Das ganze Spiel weggebrochen

"Ich hatte Probleme mit meinem eigenen Aufschlag. Dann ist mir das ganze Spiel weggebrochen", haderte Boll. "Timos Aufschläge hatten nicht den gewohnten Effet", analysierte Bundestrainer Jörg Roßkopf. "Wir sind natürlich alle enttäuscht und sehr traurig um seinetwillen", erklärte Sportdirektor Dirk Schimmelpfennig.

Auf den Trainer- und Betreuerstab, zu dem auch der Sportpsychologe Carsten Schiel gehört, wartet eine Menge Arbeit. Boll, der ein oder zwei Tage im Selbstmitleid baden will, soll bis zum Beginn des Team-Wettbewerbs am Freitag gegen Schweden aufgebaut werden. "Ich werde mich zusammenreißen", versprach der Ausnahmesportler.
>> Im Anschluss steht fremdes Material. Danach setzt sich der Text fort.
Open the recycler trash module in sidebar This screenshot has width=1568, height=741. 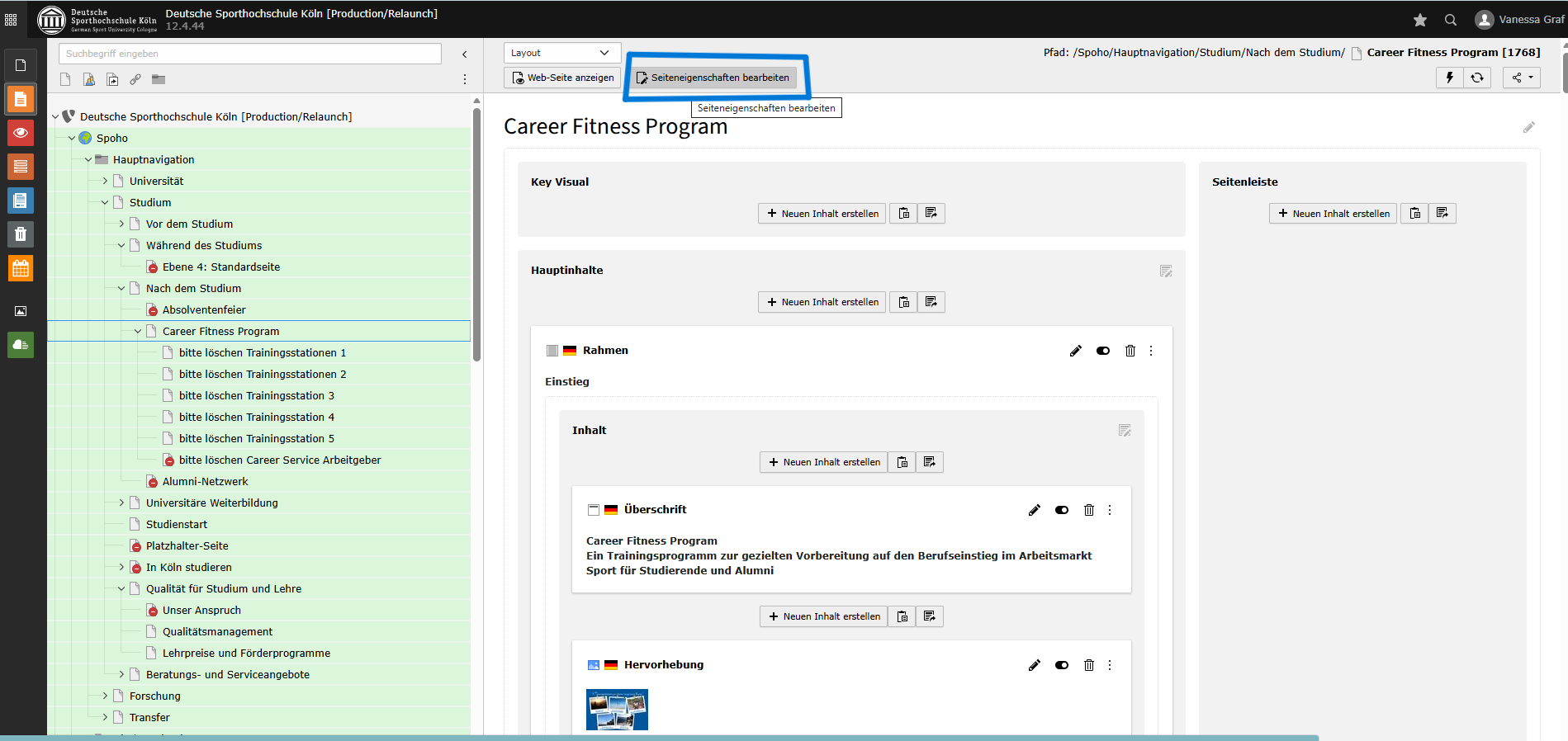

Aus der Heimat gab es überwiegend Zuspruch statt Kritik. "Kopf hoch, Timo", so beginnen fast alle Einträge auf seiner Facebook-Seite. Und auch Bolls schöner Satz "Ich habe noch nie gegen einen Chinesen ein Olympia-Einzel verloren" behält seine Gültigkeit. Der beste Nicht-Asiate der Welt muss weiterhin auf sein erstes Einzel gegen die besten Spieler der Welt warten - nach der erneuten Pleite ein schwacher Trost.